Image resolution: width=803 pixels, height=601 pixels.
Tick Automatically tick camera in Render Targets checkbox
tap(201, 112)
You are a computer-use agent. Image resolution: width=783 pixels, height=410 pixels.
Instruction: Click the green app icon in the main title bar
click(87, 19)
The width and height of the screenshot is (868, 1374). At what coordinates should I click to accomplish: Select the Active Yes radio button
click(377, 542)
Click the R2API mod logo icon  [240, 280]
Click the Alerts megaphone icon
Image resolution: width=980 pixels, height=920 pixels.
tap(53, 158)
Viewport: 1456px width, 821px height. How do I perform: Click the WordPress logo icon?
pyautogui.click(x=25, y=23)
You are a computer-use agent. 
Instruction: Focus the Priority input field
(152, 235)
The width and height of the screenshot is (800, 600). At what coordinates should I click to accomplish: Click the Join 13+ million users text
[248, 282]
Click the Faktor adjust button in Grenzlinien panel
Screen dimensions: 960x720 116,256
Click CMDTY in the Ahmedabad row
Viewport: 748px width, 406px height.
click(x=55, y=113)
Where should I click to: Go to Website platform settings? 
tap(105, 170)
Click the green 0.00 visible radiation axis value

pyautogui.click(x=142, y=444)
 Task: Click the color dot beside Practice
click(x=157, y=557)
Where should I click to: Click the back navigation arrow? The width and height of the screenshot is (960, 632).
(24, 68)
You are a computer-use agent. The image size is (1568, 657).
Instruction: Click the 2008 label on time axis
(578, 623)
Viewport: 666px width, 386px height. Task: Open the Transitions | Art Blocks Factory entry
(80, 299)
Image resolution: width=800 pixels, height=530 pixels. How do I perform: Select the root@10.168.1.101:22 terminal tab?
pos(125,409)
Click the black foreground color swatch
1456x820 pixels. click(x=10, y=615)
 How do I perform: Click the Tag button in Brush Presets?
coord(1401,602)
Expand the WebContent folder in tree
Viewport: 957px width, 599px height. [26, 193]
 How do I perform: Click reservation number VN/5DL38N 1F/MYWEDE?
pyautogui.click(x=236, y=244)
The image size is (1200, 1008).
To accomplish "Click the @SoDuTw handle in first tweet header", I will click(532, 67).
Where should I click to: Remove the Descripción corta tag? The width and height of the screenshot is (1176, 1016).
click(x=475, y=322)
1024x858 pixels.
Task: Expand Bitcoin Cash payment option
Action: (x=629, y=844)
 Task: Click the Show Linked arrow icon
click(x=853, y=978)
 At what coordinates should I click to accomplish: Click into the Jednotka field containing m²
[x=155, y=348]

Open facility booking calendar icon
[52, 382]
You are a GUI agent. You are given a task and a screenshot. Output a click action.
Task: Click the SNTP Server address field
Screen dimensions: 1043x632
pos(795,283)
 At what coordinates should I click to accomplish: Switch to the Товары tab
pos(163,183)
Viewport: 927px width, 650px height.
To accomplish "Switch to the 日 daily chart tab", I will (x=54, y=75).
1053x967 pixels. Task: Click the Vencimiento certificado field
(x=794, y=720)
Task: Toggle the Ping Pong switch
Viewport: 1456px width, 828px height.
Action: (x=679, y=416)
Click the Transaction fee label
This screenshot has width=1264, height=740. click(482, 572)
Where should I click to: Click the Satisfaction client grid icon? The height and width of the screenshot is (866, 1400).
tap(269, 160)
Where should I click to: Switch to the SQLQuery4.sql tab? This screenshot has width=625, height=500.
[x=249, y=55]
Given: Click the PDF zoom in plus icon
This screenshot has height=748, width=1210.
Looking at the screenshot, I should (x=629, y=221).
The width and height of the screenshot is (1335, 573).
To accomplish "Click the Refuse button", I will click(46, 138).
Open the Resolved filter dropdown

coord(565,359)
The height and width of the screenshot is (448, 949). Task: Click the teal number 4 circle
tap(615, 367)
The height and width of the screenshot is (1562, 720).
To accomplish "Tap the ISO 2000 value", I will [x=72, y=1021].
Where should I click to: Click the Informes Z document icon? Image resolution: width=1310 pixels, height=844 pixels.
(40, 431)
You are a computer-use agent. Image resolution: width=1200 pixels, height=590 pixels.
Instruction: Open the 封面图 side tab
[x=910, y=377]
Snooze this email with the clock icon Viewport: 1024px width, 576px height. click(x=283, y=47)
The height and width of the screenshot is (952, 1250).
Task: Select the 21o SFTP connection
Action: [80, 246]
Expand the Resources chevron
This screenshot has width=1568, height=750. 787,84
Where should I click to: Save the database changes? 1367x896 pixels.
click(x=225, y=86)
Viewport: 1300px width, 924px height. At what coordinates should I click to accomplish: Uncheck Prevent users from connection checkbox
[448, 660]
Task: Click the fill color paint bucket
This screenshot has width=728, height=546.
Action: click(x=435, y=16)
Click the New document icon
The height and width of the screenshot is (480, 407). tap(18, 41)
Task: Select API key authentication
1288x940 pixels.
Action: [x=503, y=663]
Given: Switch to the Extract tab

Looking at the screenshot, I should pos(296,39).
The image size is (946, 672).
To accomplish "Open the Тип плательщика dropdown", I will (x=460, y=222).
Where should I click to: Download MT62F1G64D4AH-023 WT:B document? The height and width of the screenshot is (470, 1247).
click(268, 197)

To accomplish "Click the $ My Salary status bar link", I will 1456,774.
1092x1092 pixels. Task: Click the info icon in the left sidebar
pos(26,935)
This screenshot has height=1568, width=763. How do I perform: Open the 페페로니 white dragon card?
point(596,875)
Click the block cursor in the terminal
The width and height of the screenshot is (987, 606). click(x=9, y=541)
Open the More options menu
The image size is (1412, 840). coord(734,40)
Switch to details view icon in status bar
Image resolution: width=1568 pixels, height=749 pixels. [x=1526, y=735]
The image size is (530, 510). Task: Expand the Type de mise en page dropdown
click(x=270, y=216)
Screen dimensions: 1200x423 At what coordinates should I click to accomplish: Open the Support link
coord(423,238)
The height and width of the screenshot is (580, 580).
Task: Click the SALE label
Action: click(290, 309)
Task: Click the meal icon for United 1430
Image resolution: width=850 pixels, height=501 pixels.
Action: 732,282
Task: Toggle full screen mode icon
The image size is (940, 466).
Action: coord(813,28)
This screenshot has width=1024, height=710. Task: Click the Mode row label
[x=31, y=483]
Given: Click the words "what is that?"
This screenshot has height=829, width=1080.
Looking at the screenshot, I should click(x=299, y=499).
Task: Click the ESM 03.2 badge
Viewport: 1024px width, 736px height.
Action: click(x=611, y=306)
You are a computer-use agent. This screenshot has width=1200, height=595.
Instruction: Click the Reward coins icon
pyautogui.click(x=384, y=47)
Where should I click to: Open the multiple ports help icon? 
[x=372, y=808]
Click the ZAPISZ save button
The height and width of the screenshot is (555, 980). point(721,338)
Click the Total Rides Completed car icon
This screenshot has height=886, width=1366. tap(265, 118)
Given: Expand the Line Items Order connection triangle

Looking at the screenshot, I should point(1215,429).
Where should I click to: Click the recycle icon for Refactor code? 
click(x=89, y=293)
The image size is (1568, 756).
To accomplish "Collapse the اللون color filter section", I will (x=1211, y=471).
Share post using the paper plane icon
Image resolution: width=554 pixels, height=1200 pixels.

────────────────────────────────────────

What to work on :: Would you please transcribe the records above in full and exactly?

The completed task ::
Image resolution: width=803 pixels, height=601 pixels.
Tick Automatically tick camera in Render Targets checkbox
tap(201, 112)
You are a computer-use agent. Image resolution: width=783 pixels, height=410 pixels.
Instruction: Click the green app icon in the main title bar
click(87, 19)
The width and height of the screenshot is (868, 1374). At what coordinates should I click to accomplish: Select the Active Yes radio button
click(377, 542)
Click the R2API mod logo icon  [240, 280]
Click the Alerts megaphone icon
Image resolution: width=980 pixels, height=920 pixels.
tap(53, 158)
Viewport: 1456px width, 821px height. How do I perform: Click the WordPress logo icon?
pyautogui.click(x=25, y=23)
You are a computer-use agent. 
Instruction: Focus the Priority input field
(152, 235)
The width and height of the screenshot is (800, 600). At what coordinates should I click to accomplish: Click the Join 13+ million users text
[248, 282]
Click the Faktor adjust button in Grenzlinien panel
Screen dimensions: 960x720 116,256
Click CMDTY in the Ahmedabad row
Viewport: 748px width, 406px height.
click(x=55, y=113)
Where should I click to: Go to Website platform settings? 
tap(105, 170)
Click the green 0.00 visible radiation axis value

pyautogui.click(x=142, y=444)
 Task: Click the color dot beside Practice
click(x=157, y=557)
Where should I click to: Click the back navigation arrow? The width and height of the screenshot is (960, 632).
(24, 68)
You are a computer-use agent. The image size is (1568, 657).
Instruction: Click the 2008 label on time axis
(578, 623)
Viewport: 666px width, 386px height. Task: Open the Transitions | Art Blocks Factory entry
(80, 299)
Image resolution: width=800 pixels, height=530 pixels. How do I perform: Select the root@10.168.1.101:22 terminal tab?
pos(125,409)
Click the black foreground color swatch
1456x820 pixels. click(x=10, y=615)
 How do I perform: Click the Tag button in Brush Presets?
coord(1401,602)
Expand the WebContent folder in tree
Viewport: 957px width, 599px height. [26, 193]
 How do I perform: Click reservation number VN/5DL38N 1F/MYWEDE?
pyautogui.click(x=236, y=244)
The image size is (1200, 1008).
To accomplish "Click the @SoDuTw handle in first tweet header", I will click(532, 67).
Where should I click to: Remove the Descripción corta tag? The width and height of the screenshot is (1176, 1016).
click(x=475, y=322)
1024x858 pixels.
Task: Expand Bitcoin Cash payment option
Action: (x=629, y=844)
 Task: Click the Show Linked arrow icon
click(x=853, y=978)
 At what coordinates should I click to accomplish: Click into the Jednotka field containing m²
[x=155, y=348]

Open facility booking calendar icon
[52, 382]
You are a GUI agent. You are given a task and a screenshot. Output a click action.
Task: Click the SNTP Server address field
Screen dimensions: 1043x632
pos(795,283)
 At what coordinates should I click to accomplish: Switch to the Товары tab
pos(163,183)
Viewport: 927px width, 650px height.
To accomplish "Switch to the 日 daily chart tab", I will (x=54, y=75).
1053x967 pixels. Task: Click the Vencimiento certificado field
(x=794, y=720)
Task: Toggle the Ping Pong switch
Viewport: 1456px width, 828px height.
Action: (x=679, y=416)
Click the Transaction fee label
This screenshot has width=1264, height=740. click(482, 572)
Where should I click to: Click the Satisfaction client grid icon? The height and width of the screenshot is (866, 1400).
tap(269, 160)
Where should I click to: Switch to the SQLQuery4.sql tab? This screenshot has width=625, height=500.
[x=249, y=55]
Given: Click the PDF zoom in plus icon
This screenshot has height=748, width=1210.
Looking at the screenshot, I should (x=629, y=221).
The width and height of the screenshot is (1335, 573).
To accomplish "Click the Refuse button", I will click(46, 138).
Open the Resolved filter dropdown

coord(565,359)
The height and width of the screenshot is (448, 949). Task: Click the teal number 4 circle
tap(615, 367)
The height and width of the screenshot is (1562, 720).
To accomplish "Tap the ISO 2000 value", I will [x=72, y=1021].
Where should I click to: Click the Informes Z document icon? Image resolution: width=1310 pixels, height=844 pixels.
(40, 431)
You are a computer-use agent. Image resolution: width=1200 pixels, height=590 pixels.
Instruction: Open the 封面图 side tab
[x=910, y=377]
Snooze this email with the clock icon Viewport: 1024px width, 576px height. click(x=283, y=47)
The height and width of the screenshot is (952, 1250).
Task: Select the 21o SFTP connection
Action: [80, 246]
Expand the Resources chevron
This screenshot has width=1568, height=750. 787,84
Where should I click to: Save the database changes? 1367x896 pixels.
click(x=225, y=86)
Viewport: 1300px width, 924px height. At what coordinates should I click to accomplish: Uncheck Prevent users from connection checkbox
[448, 660]
Task: Click the fill color paint bucket
This screenshot has width=728, height=546.
Action: click(x=435, y=16)
Click the New document icon
The height and width of the screenshot is (480, 407). tap(18, 41)
Task: Select API key authentication
1288x940 pixels.
Action: [x=503, y=663]
Given: Switch to the Extract tab

Looking at the screenshot, I should pos(296,39).
The image size is (946, 672).
To accomplish "Open the Тип плательщика dropdown", I will (x=460, y=222).
Where should I click to: Download MT62F1G64D4AH-023 WT:B document? The height and width of the screenshot is (470, 1247).
click(268, 197)

To accomplish "Click the $ My Salary status bar link", I will 1456,774.
1092x1092 pixels. Task: Click the info icon in the left sidebar
pos(26,935)
This screenshot has height=1568, width=763. How do I perform: Open the 페페로니 white dragon card?
point(596,875)
Click the block cursor in the terminal
The width and height of the screenshot is (987, 606). click(x=9, y=541)
Open the More options menu
The image size is (1412, 840). coord(734,40)
Switch to details view icon in status bar
Image resolution: width=1568 pixels, height=749 pixels. [x=1526, y=735]
The image size is (530, 510). Task: Expand the Type de mise en page dropdown
click(x=270, y=216)
Screen dimensions: 1200x423 At what coordinates should I click to accomplish: Open the Support link
coord(423,238)
The height and width of the screenshot is (580, 580).
Task: Click the SALE label
Action: click(290, 309)
Task: Click the meal icon for United 1430
Image resolution: width=850 pixels, height=501 pixels.
Action: 732,282
Task: Toggle full screen mode icon
The image size is (940, 466).
Action: coord(813,28)
This screenshot has width=1024, height=710. Task: Click the Mode row label
[x=31, y=483]
Given: Click the words "what is that?"
This screenshot has height=829, width=1080.
Looking at the screenshot, I should click(x=299, y=499).
Task: Click the ESM 03.2 badge
Viewport: 1024px width, 736px height.
Action: click(x=611, y=306)
You are a computer-use agent. This screenshot has width=1200, height=595.
Instruction: Click the Reward coins icon
pyautogui.click(x=384, y=47)
Where should I click to: Open the multiple ports help icon? 
[x=372, y=808]
Click the ZAPISZ save button
The height and width of the screenshot is (555, 980). point(721,338)
Click the Total Rides Completed car icon
This screenshot has height=886, width=1366. tap(265, 118)
Given: Expand the Line Items Order connection triangle

Looking at the screenshot, I should point(1215,429).
Where should I click to: Click the recycle icon for Refactor code? 
click(x=89, y=293)
The image size is (1568, 756).
To accomplish "Collapse the اللون color filter section", I will (x=1211, y=471).
Share post using the paper plane icon
Image resolution: width=554 pixels, height=1200 pixels.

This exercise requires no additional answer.